Reviewed by: Chelsea
Rating (out of 5): 4 stars
So. This is awkward.
I’m going to admit to setting crazy high expectations for The Indigo Spell, and then being a little disappointed it didn’t hit that mark. Yes, there’s that bold four-star rating just a few lines up. This book is definitely worthy of those stars. No question. It’s well written and the character arcs progress in ways that I think are smart.
Here’s the thing, though, I’m a bit of a Richelle Mead fangirl. I love her novels because they take big emotional risks. That’s the trademark of her third books. In each series the third novel is the one that gives great hope, then takes it away and then teases better things to come. Shadow Kiss from her Vampire Academy series has a jaw-dropping twist. Succubus Dreams from her Georgina Kincaid series made me want to throw the book because my emotions were so tangled in the plot. I may have contemplated ways to climb inside a novel just to beat up Kiyo after reading Iron Crowned, the third book in the Dark Swan series.
As such, I went into The Indigo Spell expecting a good, solid angry cry. Awful things had to happen, right? Only they didn’t.
I devoured this book. It was a delightful read. The banter between Syndey and Adrian sparks and is incredibly engaging. This book gave us all the things we wanted as readers including some Adrian/Sydney kisses and subsequent Sydney freak-outs. It was fun. It progressed the series, but there wasn’t the kind of obstacle in their path that I’ve come to expect from Mead.

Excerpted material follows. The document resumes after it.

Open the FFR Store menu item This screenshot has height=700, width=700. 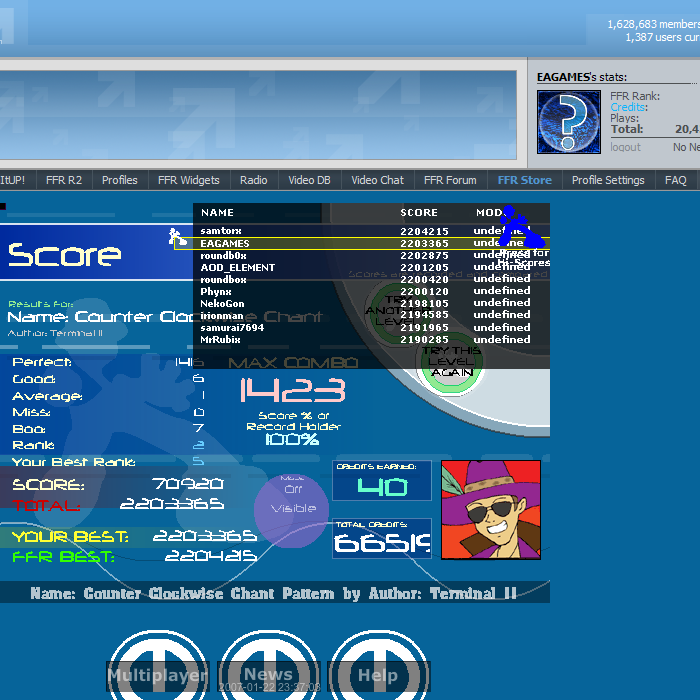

Maybe she’s changing her M.O. The ending of The Indigo Spell—no, I won’t spoil it—is a game-changer. Perhaps book four, The Fiery Heart, will bring the emotional one-two punch we’ve come to expect in book three. Regardless, I continue to love her well-crafted characters and snappy dialogue.
And, really, despite my confusion over not crying while reading The Indigo Spell, I can’t wait for the next book. I’ll adjust my expectations, though, so I can glom all over it properly.